Date: Thu, 7 May 1998 12:29:57 -0400
From: Alan Baragona
Subject: Re: cod fax

At 11:54 AM 5/7/98 EDT, RonButters wrote:
>In a message dated 5/7/98 8:53:51 AM, downingg[AT SYMBOL GOES HERE]IS2.NYU.EDU wrote:
>
><<"Cod" (noun and verb) is a long-standing UK term for a trick or various
>other kinds of insincerity; the word appears in Joyce's work from the early
>20th century.>>
>
>I'm sure COD appears in Shakespeare in this sense (TWELFTH NIGHT maybe?)
>

Apparently not. I don't have a concordance handy, but these are the only
citations for "cod" that show up in the MIT Shakespeare search engine:

OTHELLO Act 2, Scene 1

To change the cod's head for the salmon's tail; [text]

KING LEAR Act 3, Scene 2

The cod-piece that will house [text]

Marry, here's grace and a cod-piece; that's a wise
=========================================

Matty Farrow's search site in Australia turns up only the Lear citations.

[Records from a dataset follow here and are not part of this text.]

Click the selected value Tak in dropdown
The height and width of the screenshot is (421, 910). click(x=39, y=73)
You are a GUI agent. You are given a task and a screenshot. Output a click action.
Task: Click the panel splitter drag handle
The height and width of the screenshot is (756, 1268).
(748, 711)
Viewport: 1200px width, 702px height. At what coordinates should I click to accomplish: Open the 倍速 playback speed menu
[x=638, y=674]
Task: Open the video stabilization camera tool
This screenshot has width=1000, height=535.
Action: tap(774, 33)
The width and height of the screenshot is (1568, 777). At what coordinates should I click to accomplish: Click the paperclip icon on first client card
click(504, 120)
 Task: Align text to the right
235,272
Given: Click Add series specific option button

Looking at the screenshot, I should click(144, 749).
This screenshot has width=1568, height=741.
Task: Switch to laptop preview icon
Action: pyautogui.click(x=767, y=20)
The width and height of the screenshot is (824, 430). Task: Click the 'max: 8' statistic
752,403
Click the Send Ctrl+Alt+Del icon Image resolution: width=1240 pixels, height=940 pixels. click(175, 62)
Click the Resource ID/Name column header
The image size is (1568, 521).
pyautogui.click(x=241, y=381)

OED2's earliest citation for "cod" as a verb meaning to trick is 1873:

cod, v.3 slang or dial. [perh. f. cod sb.5 in sense `fool'.] trans. `To hoax, to
take a "rise" out of' (Slang Dict. 1873); to humbug, impose upon. Also intr., to
play a joke, to `kid', to sham; to burlesque (see also quot. 1933). So

'codding vbl. sb.

1884 Cheshire Gloss., Coddin, humbugging. `Tha'st only coddin me
as tha allus does; tha'l none tay me to see th' fair.'

As a noun there is

cod, sb.6 dial. [perh. f. cod v.3] (See quot.)

1887 S. Cheshire Folk-sp., Cod, a humbug, imposition..`That
hoss-duty was a regilar cod of a thing.'

and

2. A joke; a hoax, leg-pull; a parody, a `take-off'. (See also E.D.D. sb.5) Also
attrib. or quasi-adj., parodying, burlesque; `mock'.

1905 Sketch LI. 472/2 Says he: `Is that an absolute bargain-no cod?'
Says she: `I don't know what the fish has to do with it, but I am
perfectly sincere.'

So 1873 is the earliest date the OED2 has for this meaning.